Lastly, I view learning design as a fluid process and as such I do not regard my learning design as cast in concrete. I am therefore open to new ideas, willing to learn and also willing too adjust or change my learning design so that it remains rooted in the context and is adoptive to the changing environment. It is thus a construction project which is always in progress and I also allow my students to always suggest ways to improve the design so that they can have an invaluable, significant, memorable and enriching learning experience that will lead to their success in the learning journey.

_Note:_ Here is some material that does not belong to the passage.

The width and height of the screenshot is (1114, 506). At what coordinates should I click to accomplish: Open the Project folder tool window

In the current context, learning design has to provide the platform and media that facilitates and supports remote learning and teaching both in a synchronous and asynchronous environment. One of the challenges that learning designers will continue to face in the current environment is in terms of how to ensure that no student is left behind especially those that do not have access to digital devices and internet data. In this regard, the transition to remote learning and teaching, facilitated by good learning design, has largely been more beneficial to those students with access to digital resources than those that do not have. In this regard, learning designers have to find innovative ways to bridge this gap in order to ensure epistemological and pedagogical justice. Furthermore, Dobozy and Cameron (2018) underscore that teachers in higher education need to have subject content, pedagogical, design and technology enhanced learning knowledge. As a teacher I am confident that I have the first two and therefore I still need to gain more knowledge in design and technology enhanced learning.

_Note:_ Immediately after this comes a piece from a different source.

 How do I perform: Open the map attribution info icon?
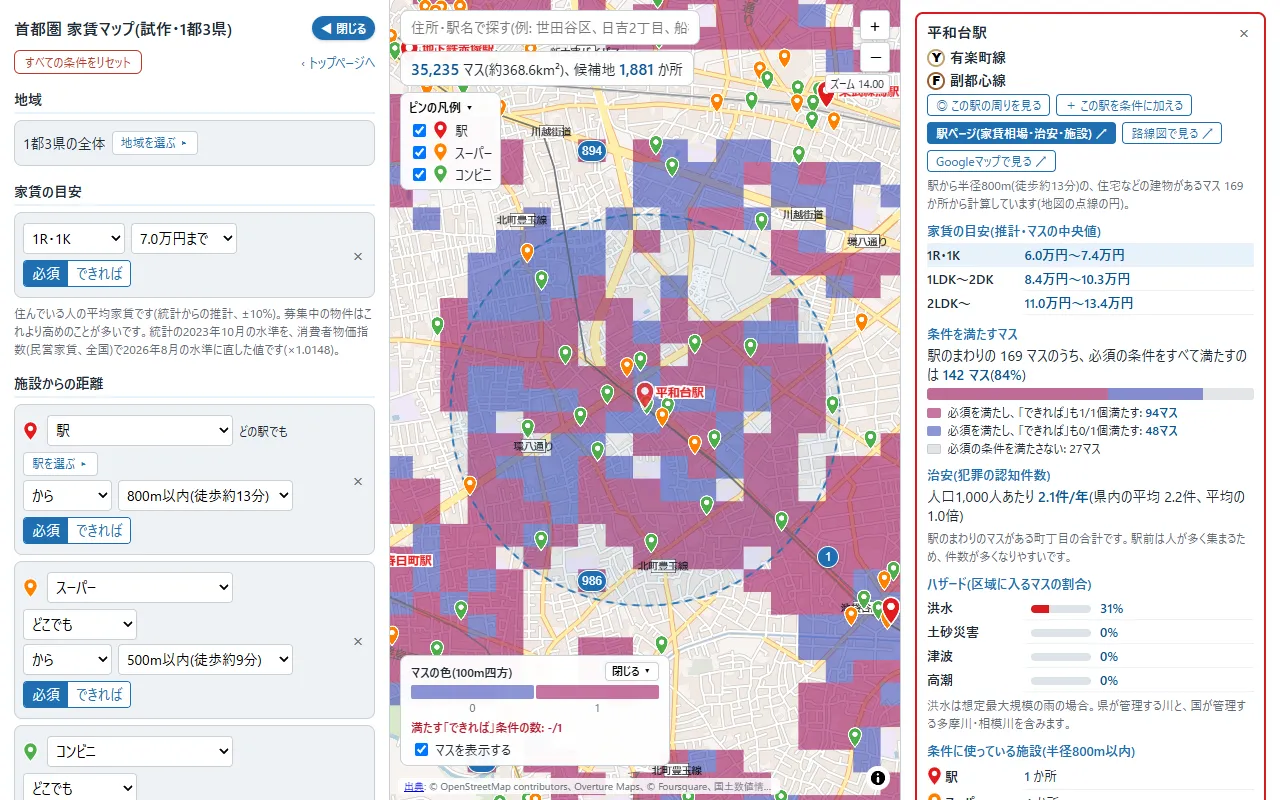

Overall, the first week was good and I look forward to Week 2!
- Clinton, G., & Hokanson, B. (2012). Creativity in the training and practice of instructional designers: the Design/Creativity Loops model. Educational Technology Research and Development, 60(1), 111-130.

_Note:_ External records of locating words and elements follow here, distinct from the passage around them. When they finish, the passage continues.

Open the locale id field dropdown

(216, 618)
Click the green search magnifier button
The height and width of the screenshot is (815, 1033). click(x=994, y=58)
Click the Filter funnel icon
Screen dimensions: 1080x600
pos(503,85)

- Dobozy, E., & Cameron, L. (2018). Special issue on learning design research: Mapping the terrain. Australasian Journal of Educational Technology, 34(2).
- Holdsworth, S., & Hegarty, K. (2016). From praxis to delivery: A higher education learning design framework (HELD). Journal of Cleaner Production, 122, 176-185.
- Morris and Warman (2015). Using Design Thinking in Higher Education.
- Schweitzer, J., Groeger, L., & Sobel, L. (2016). The design thinking mindset: An assessment of what we know and what we see in practice. Journal of Design, Business & Society, 2(1), 71-94.
- Wagner, E. (2018). What Is This Thing Called Instructional Design? in West, R. E.(2018). Foundations of learning and instructional design technology.